Awk syntax error in loop - shell

cat file1
xi=zaoshui jiao=#E0488_5#
chi=fan da qiu=#E0488_3#
gong=zuo you xi #E0977_5#
cat file2
#E0488_3# #E21562_3#
#E0488_5# #E21562_5#
#E0977_3# #E21630_3#
#E0977_5# #E21630_5#
#E0977_6# #E21631_1#
Purpose: if $NF in file1 found in file2 $1, than replace $NF in file1 with file2 $2.otherwise, makes no change.
My Code:
awk 'NR==FNR{a[$1]=$2;next}
{split($NF,a,"=");for($NF in a){$NF=a[$NF]}}1' test2.txt test1.txt
But it comes error:
awk: cmd. line:1: NR==FNR{a[$1]=$2;next}{split($NF,a,"=");for($NF in a){$NF=a[$NF]}}1
awk: cmd. line:1: ^ syntax error
Does my code look right? It seems grammar issue happens.

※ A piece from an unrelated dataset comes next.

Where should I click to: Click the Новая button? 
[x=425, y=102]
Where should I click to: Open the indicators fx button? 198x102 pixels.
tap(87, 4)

How can I improve it?
My expect output:
xi=zaoshui jiao=#E21562_5#
chi=fan da qiu=#E21562_3#
gong=zuo you xi #E21630_5#

for($NF in a) is not valid syntax, ($NF gives value)
it can be like
for (var in array)
body
Read More from : GNU AWK Scanning-an-Array
Used sub($NF,a[$NF]) to retain your original field separator, since last record, last field has space before, whereas other lines last field has = before, assuming values doesn't repeat other than last field.
Test Results:
$ cat file1
xi=zaoshui jiao=#E0488_5#
chi=fan da qiu=#E0488_3#
gong=zuo you xi #E0977_5#
$ cat file2
#E0488_3# #E21562_3#
#E0488_5# #E21562_5#
#E0977_3# #E21630_3#
#E0977_5# #E21630_5#
#E0977_6# #E21631_1#
$ awk 'FNR==NR{a[$1]=$NF;next}($NF in a){sub($NF,a[$NF])}1' file2 FS='[ =]' file1
xi=zaoshui jiao=#E21562_5#
chi=fan da qiu=#E21562_3#
gong=zuo you xi #E21630_5#

Not sure completely but could you please try following and do let me know if this helps you.
awk 'FNR==NR{a[$1]=$NF;next} ($NF in a){$NF=a[$NF]} 1' FS="=" file2 FS='[= ]' OFS="=" file1
Output will be as follows.
xi=zaoshui jiao=#E0488_5#
chi=fan da qiu=#E0488_3#
gong=zuo you xi #E0977_5#
EDIT: Adding explanation too now for same.
awk '
FNR==NR{ ##Checking condition FNR==NR which will be TRUE when first Input_file named file2 is being read.
a[$1]=$NF; ##making an array named a whose index is $1 of current line and value is last field of the current line.
next ##next will skip all the further statements now.
}
($NF in a){ ##Checking condition here if last field of current line of Input_file file1 is present in array a if yes then do following.
$NF=a[$NF] ##creating last field value to array a value whose index is $NF of current line in Input_file file1.
}
1 ##1 will print the lines for Input_file file1.
' FS="=" file2 FS='[= ]' OFS="=" file1 ##Setting FS="=" for file2 and setting FS value to either = or space for file1 and setting OFS value to = for file1 too.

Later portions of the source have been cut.